Bone quality associated with daily intake of coffee: a biochemical, radiographic and histometric study.

Braz Dent J 2010 ;21(3):199-204

Department of Morphology, Stomatology and Physiology, University of São Paulo, Ribeirão Preto, SP, Brazil.

Caffeine induces loss of calcium and influences the normal development of bone. This study investigated the effects of coffee on bone metabolism in rats by biochemical measurement of calcium, bone densitometry and histometry.

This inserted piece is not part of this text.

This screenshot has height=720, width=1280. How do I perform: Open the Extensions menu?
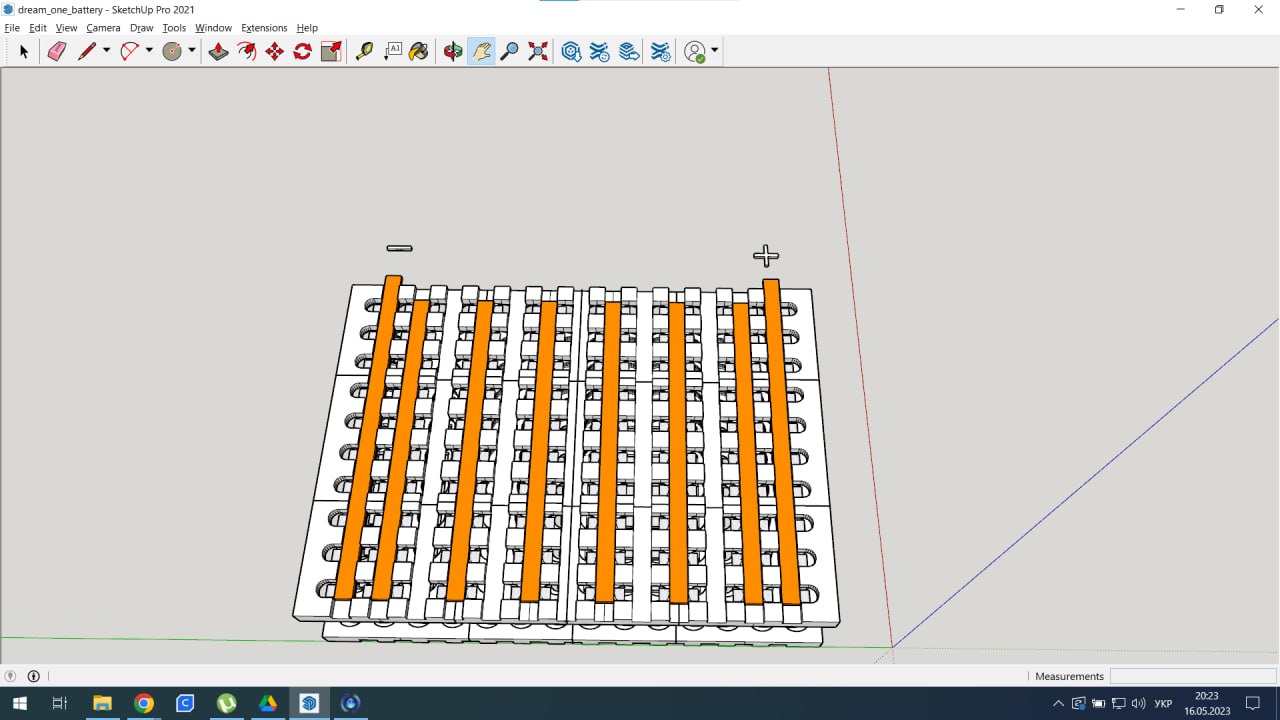(x=264, y=28)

Male rats, born of female treated daily with coffee and with coffee intake since born, were anesthetized, subjected to extraction of the upper right incisor, and sacrificed 7, 21 and 42 days after surgery. Blood and urine samples were taken, and their maxilla radiographed and processed to obtain 5-µm-thick semi-serial sections stained with hematoxylin and eosin. The volume and bone quality were estimated using an image-analysis software. The results showed significantly greater amount of calcium in the plasma (9.40 ± 1.73 versus 9.80 ± 2.05 mg%) and urine (1.00 ± 0.50 versus 1.25 ± 0.70 mg/24 h) and significantly less amount in bone (90.0 ± 1.94 versus 86.0 ± 2.12 mg/mg bone), reduced bone mineral density (1.05 ± 0.11 versus 0.65 ± 0.15 mmAL), and lower amount of bone (76.19 ± 1.6 versus 53.41 ± 2.1 %) (ANOVA; p≤0.01) in animals treated with coffee sacrificed after 42 days. It may be concluded that coffee/caffeine intake caused serious adverse effects on calcium metabolism in rats, including increased levels of calcium in the urine and plasma, decreased bone mineral density and lower volume of bone, thus delaying the bone repair process.